#### SELECTION
In a metric space $(X,d)$, if $G \subseteq X$ is closed, then its complement $G^c$ is open.
Lemma: Let $(X,d)$ be a metric space, $G \subseteq X$ be a closed set, and $x \in X \setminus G$ be a point outside $G$. Then there exists an $\varepsilon \in (0,\infty)$ such that $B_{\varepsilon}(x) \cap G=\emptyset$.
Proof. As $G$ is a closed set, then $X \setminus G$ is open. This mean that $\forall x \in X \setminus G, \exists \varepsilon>0$ such that $B_{\varepsilon}(x) \subseteq X \setminus G$. Because $B_{\varepsilon}(x) \subseteq X \setminus G$, we have $\forall x (x\in B_{\varepsilon}(x) \Rightarrow x \in X \setminus G)$. Thus $B_{\varepsilon}(x) \cap G=\emptyset$.
Proof. Suppose $G$ is closed, and let $x \in G^c$. To show that $G^c$ is open, we need to find an $\varepsilon \in (0,\infty)$ for which $B_{\varepsilon}(x) \subseteq G^c$.
########
#### RECORDED DATA
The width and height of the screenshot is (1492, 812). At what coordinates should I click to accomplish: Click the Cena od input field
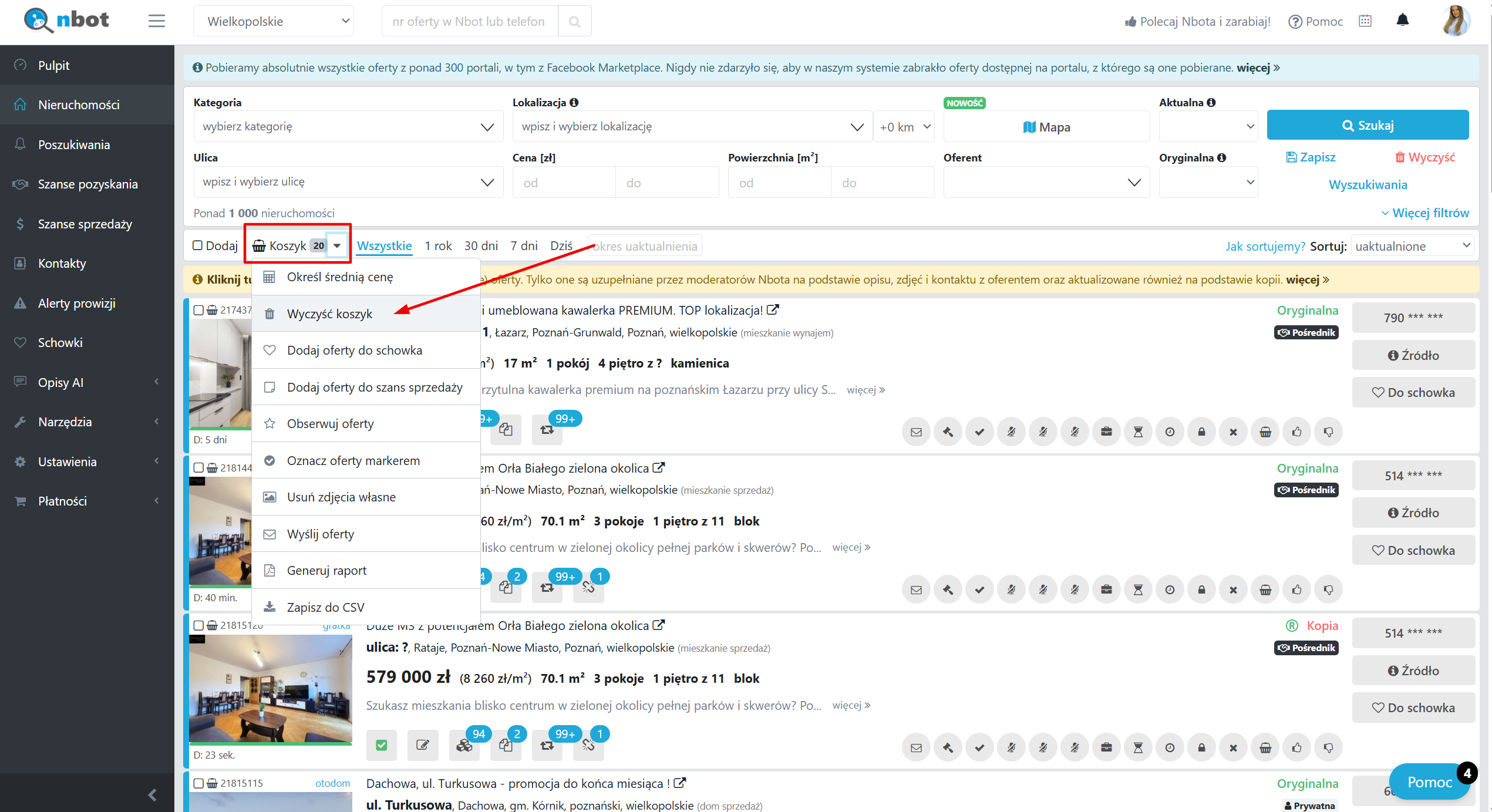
########
**WHAT YOU WILL DO:**
A: Summarize the metric-space passage in two sentences.
B: In the metric-space passage, what does the final proof say must be found in order to show that G^c is open?
C: Write a continuation of the metric-space passage, starting right after its last sentence.
The lines aren't needed for anything that follows here.

**SOLVED TASKS:**
A: The passage states that in a metric space the complement of a closed set is open, and it gives a lemma: if G is closed and x lies outside G, then some ε > 0 makes the ε-ball around x disjoint from G. It proves the lemma from the openness of X \ G, then begins a second proof by noting that showing G^c is open requires an ε > 0 with B_ε(x) ⊆ G^c.

B: An ε in (0, ∞) for which B_ε(x) ⊆ G^c.

C:
Because $x \in G^c, x \in X \setminus G$ is a point outside $G$. By the lemma, this means that $\exists \varepsilon \in (0,\infty)$ such that $B_{\varepsilon}(x) \cap G=\emptyset$. Now, $B_{\varepsilon}(x) \cap G =\emptyset \iff B_{\varepsilon}(x) \subseteq G^c$. Thus $\exists \varepsilon >0$ such that $B_{\varepsilon}(x) \subseteq G^c$. As $x$ arbitrarily chosen, $G^c$ is an open set.
How would you show that $B_{\varepsilon}(x) \cap G =\emptyset \iff B_{\varepsilon}(x) \subseteq G^c$?
I'm not sure this would work here since I tried to prove the lemma using the proposition and the proposition using the lemma.
Also, please note that closed sets are defined based on the limits of convergent sequences, and not in terms of limit points.
Any insight would be appreciated!
Edit
Suppose $G$ is closed, so let $(a_n) \in G$ such that $(a_n) \to x$, where $x \in G$. To prove that $G^c$ is open, it suffices to show that for every $\tilde x \in G^c, \exists \tilde \varepsilon >0$ such that $B_{\tilde \varepsilon}(\tilde x) \subseteq G^c$. Because $(a_n) \to x$, then by definition of every open neighborhood $B_{\varepsilon}(x)$, $\exists$ at least one element $a_n \in B_{\varepsilon}(x)$.
I'm stuck here. Right now my approach is to negate the conclusion and aim for a contradiction.
Best Answer
Your lemma already assumes the theorem on line 1 is true: but you say that closedness is defined by convergent sequences (probably like this: $A$ is closed iff whenever we have a sequence $a_n \to a$ in $(X,d)$ and all $a_n \in A$ then $a \in A$ as well) but I see nothing of that in the proof.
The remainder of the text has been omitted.